Kölner Kunstprojekt zum NSU ausgezeichnet
28. November 2017Die Auszeichnung, die an den 1990 an den Folgen eines Neonazi-Überfalls im brandenburgischen Eberswalde gestorbenen Angolaner Amadeu Antonio erinnert, wurde von der Stadt und der Amadeu Antonio-Stiftung übergeben.
Die Vorstandsvorsitzende der Stiftung, Anetta Kahane, sagte, der Prozess gegen Beate Zschäpe und die Unterstützer des rechtsextremen Nationalsozialistschen Untergrund (NSU) nähere sich seinem Ende, die versprochene Aufklärung über die rechten Netzwerke und staatliches Versagen sei dennoch bislang ausgeblieben. Das künstlerische "Tribunal-Netzwerk" aus mehr als 100 Engagierten lenke jedoch immer wieder die Aufmerksamkeit auf die staatlichen Strukturen, "die die Verbrechen des NSU tatenlos beobachtet, indirekt unterstützt oder ihre Aufklärung verschleppt" hätten. "In Zeiten, da öffentliche rassistische Parolen wieder traurige Realität werden, brauchen wir engagierte Künstler, die daran erinnern, wie gefährlich es für uns alle ist, wenn Rechtsextremismus kleingeredet und Opfer zu Tätern gemacht werden", betonte Kahane.
Das "Tribunal-Netzwerk" des Vereins Lückenlos e.V. ist mit mehr als 100 Aktivisten in sieben deutschen Städten unterwegs, um an Tatorten des rechtsextremen NSU mit Aktionen wie Umbenennung von Straßen und Kundgebungen den Blick auf die Betroffenen der Mordtaten zu lenken.

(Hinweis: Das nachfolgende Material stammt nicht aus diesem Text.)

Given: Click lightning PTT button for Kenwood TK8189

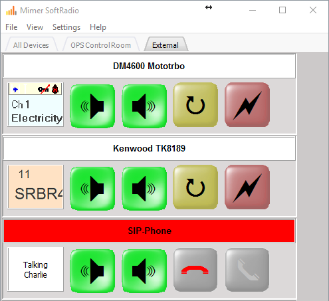Looking at the screenshot, I should (x=247, y=187).

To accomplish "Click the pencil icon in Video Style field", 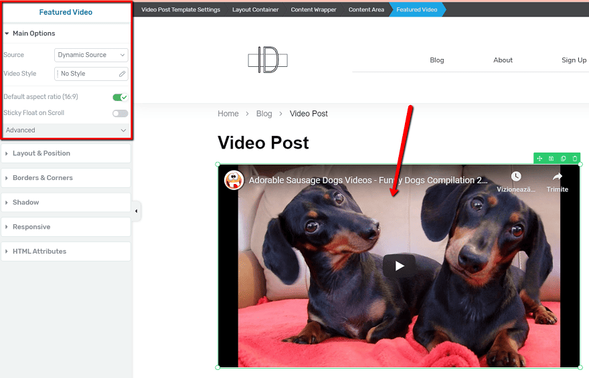I will (122, 74).
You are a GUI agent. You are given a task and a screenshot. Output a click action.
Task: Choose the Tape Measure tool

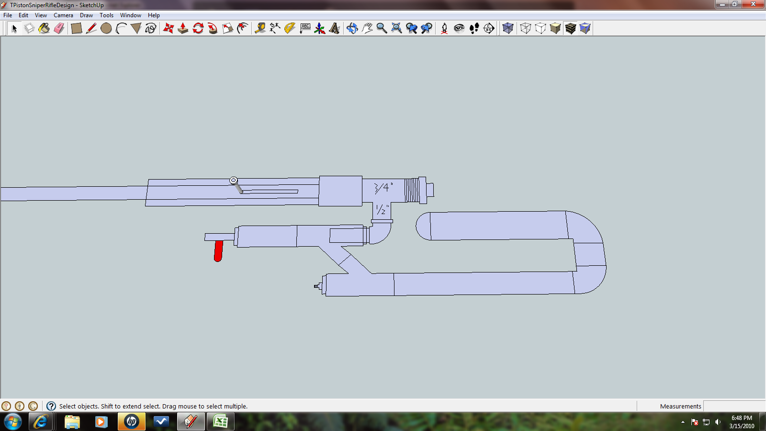click(x=260, y=28)
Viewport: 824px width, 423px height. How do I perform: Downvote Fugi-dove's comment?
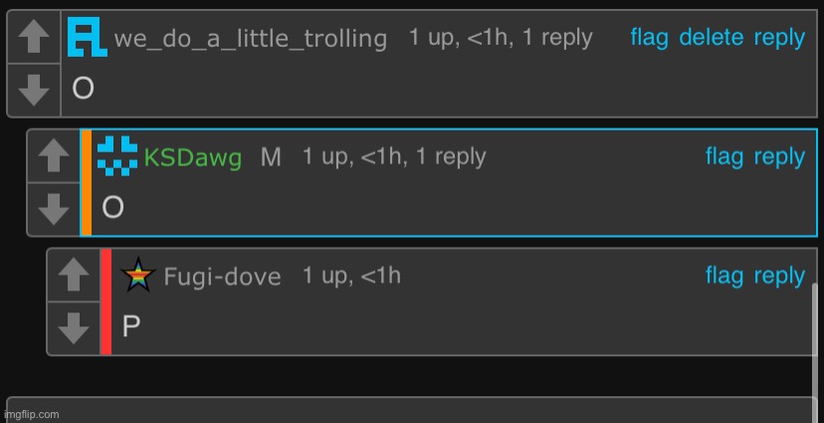click(x=74, y=328)
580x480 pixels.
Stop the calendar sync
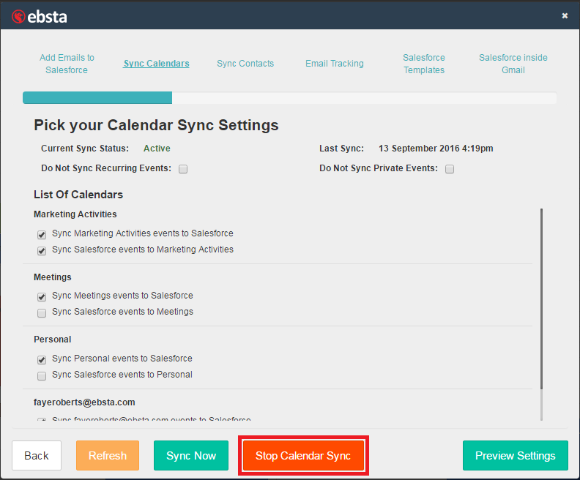click(x=303, y=456)
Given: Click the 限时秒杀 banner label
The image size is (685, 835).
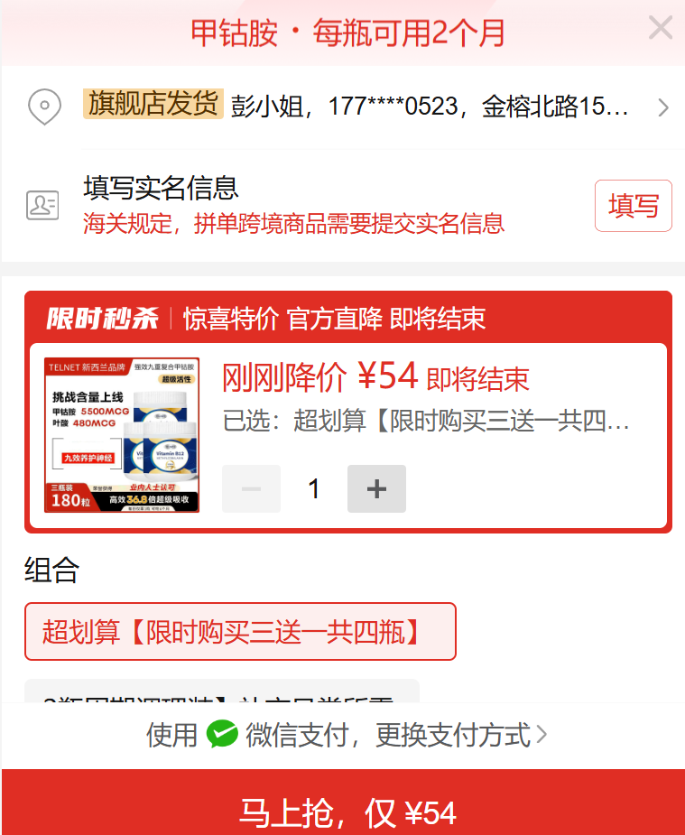Looking at the screenshot, I should pyautogui.click(x=102, y=319).
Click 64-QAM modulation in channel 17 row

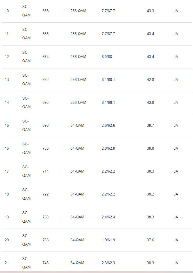[x=77, y=171]
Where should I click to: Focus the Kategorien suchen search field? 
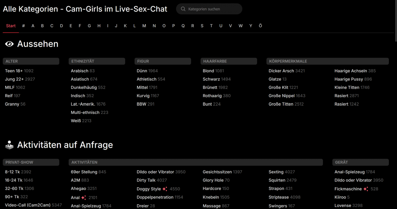coord(211,9)
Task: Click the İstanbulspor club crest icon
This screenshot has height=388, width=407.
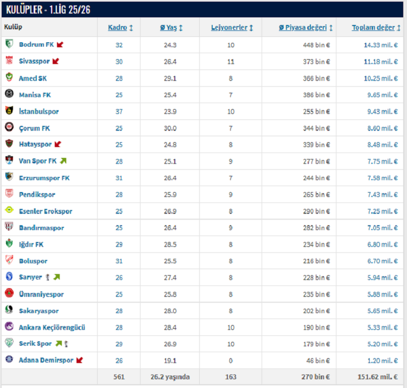Action: [9, 111]
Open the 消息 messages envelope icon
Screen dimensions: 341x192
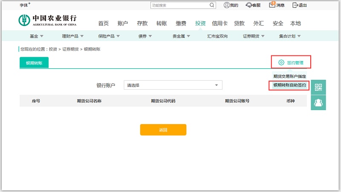[272, 5]
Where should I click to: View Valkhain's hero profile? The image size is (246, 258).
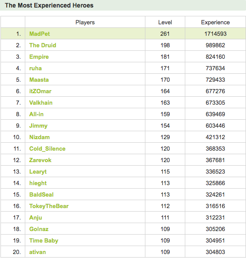[x=41, y=102]
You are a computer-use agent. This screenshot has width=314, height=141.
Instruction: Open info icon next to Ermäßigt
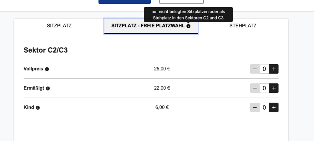[48, 88]
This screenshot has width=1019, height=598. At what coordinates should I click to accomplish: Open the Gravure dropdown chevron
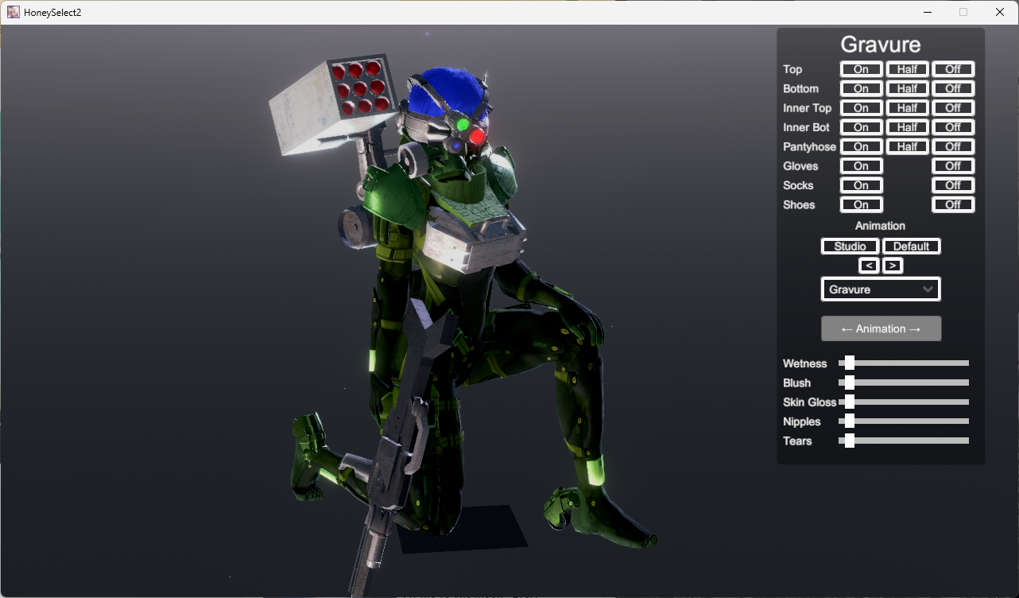coord(928,289)
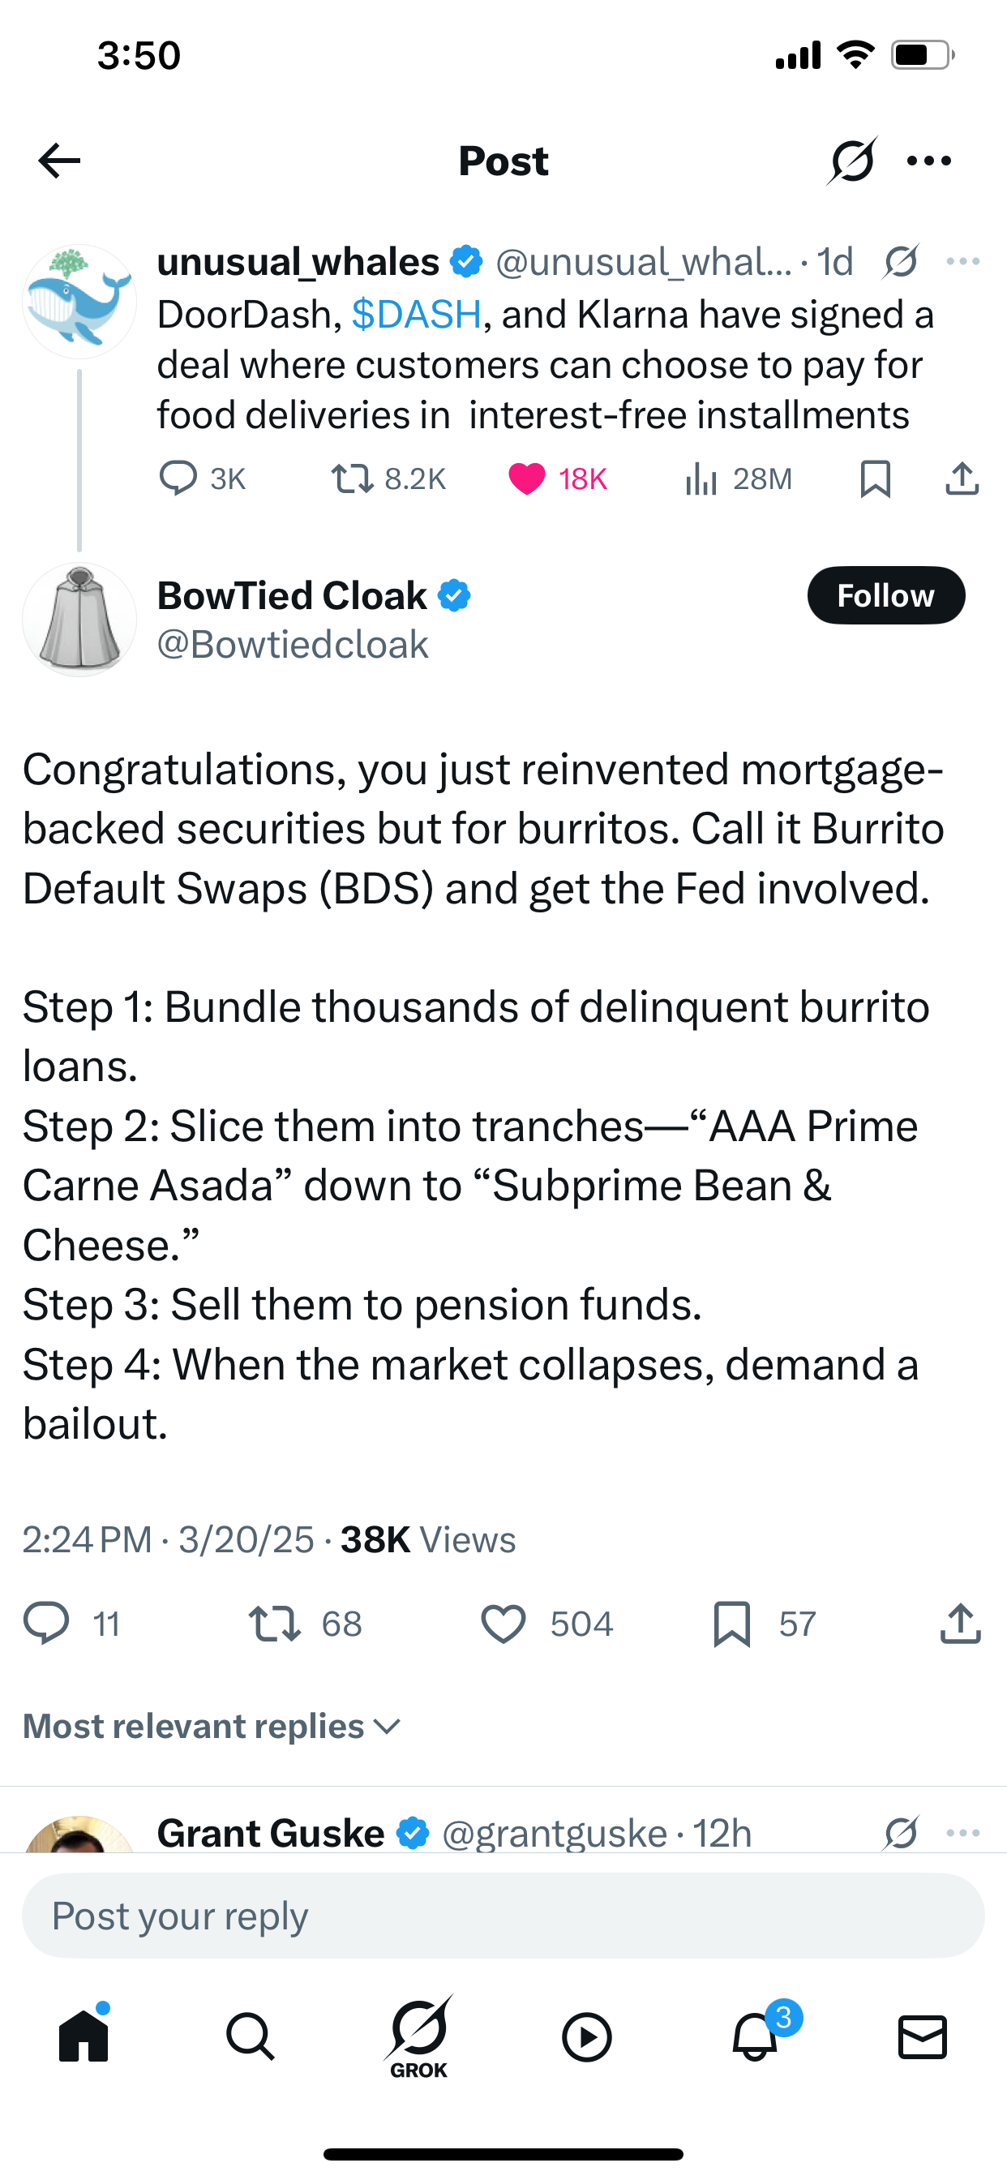Expand Most relevant replies sorting

(212, 1726)
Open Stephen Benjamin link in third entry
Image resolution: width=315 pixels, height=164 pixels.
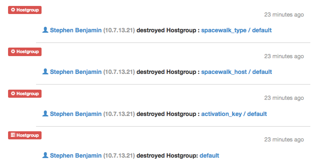click(76, 114)
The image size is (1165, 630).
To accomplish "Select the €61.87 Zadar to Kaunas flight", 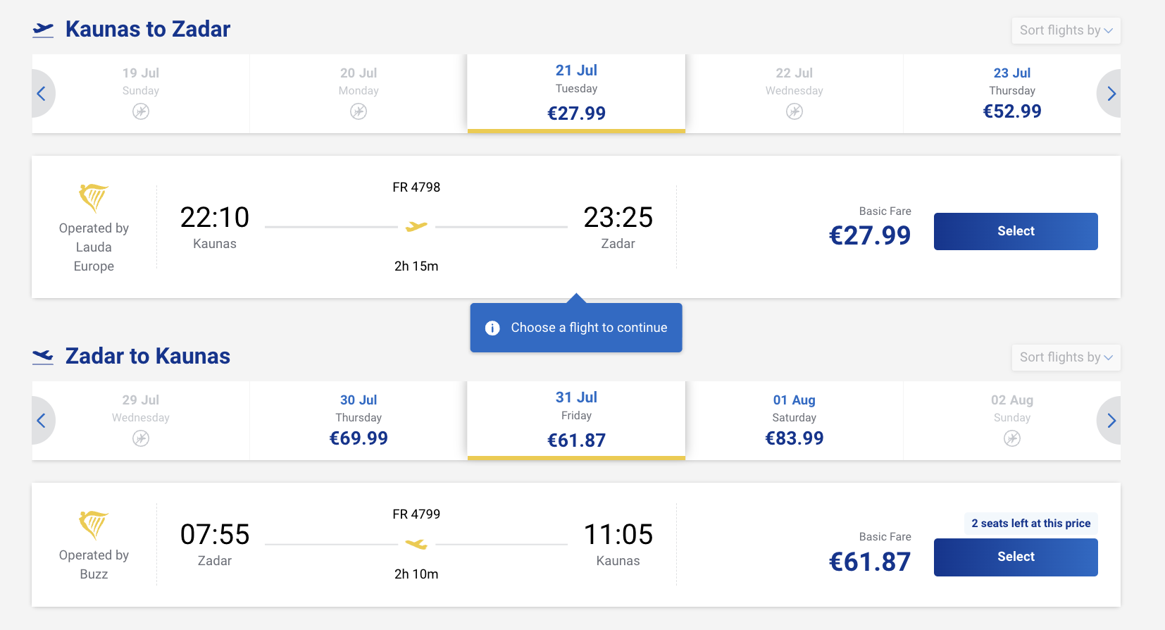I will (x=1015, y=557).
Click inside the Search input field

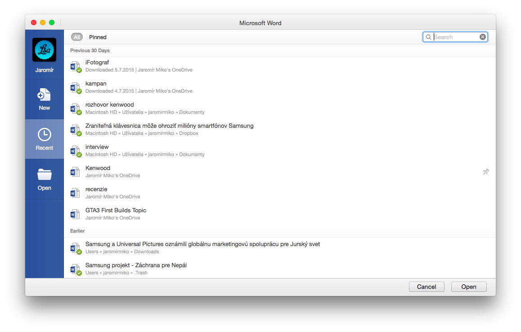[x=455, y=37]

Zu einem "Tribunal" im Mai 2017 in Köln mit Filmen, Theateraufführungen und Ausstellungen kamen mehr als 3000 Menschen. Bei dem gespielten "Tribunal" wurden mutmaßlich für den NSU-Terror Mitverantwortliche namentlich angeprangert.
Amadeu Antonio-Stiftung
Der Amadeu Antonio-Preis Preis wurde zum zweiten Mal verliehen. Der Hauptpreis für das Kunstprojekt "Tribunal - NSU-Komplex auflösen" ist mit 3000 Euro dotiert. Zwei weitere mit jeweils 1000 Euro dotierte Preise gingen an Evelyn Rack und Billie Mind für die gegen traditionelle Rollenvorstellungen gerichtete interaktive Ausstellung "Add your Heroine!" sowie an Raman Zaya für die literarische Performance "träumen auf deutsch ohne untertitel". Zayas Fluchtgeschichte von Teheran nach Deutschland bilde dabei den Rahmen für eine Performance, "die alle Sinne anspricht und Fragen nach Heimat und Zugehörigkeit neu stellt".
Der von der Amadeu Antonio-Stiftung und der Stadt Eberswalde vergebene Preis würdigt kreatives künstlerisches Engagement für Menschenrechte und gegen Rassismus und Diskriminierung. Der Amadeu Antonio gilt als eines der ersten Todesopfer rechter Gewalt nach der Wiedervereinigung. Im November 1990 wurde der 28-Jährige von Rechtsextremen zu Tode geprügelt. Laut einer Dokumentation der Stiftung sind seit 1990 in Deutschland 179 Menschen rechtsradikaler und rassistisch motivierter Gewalt zum Opfer gefallen.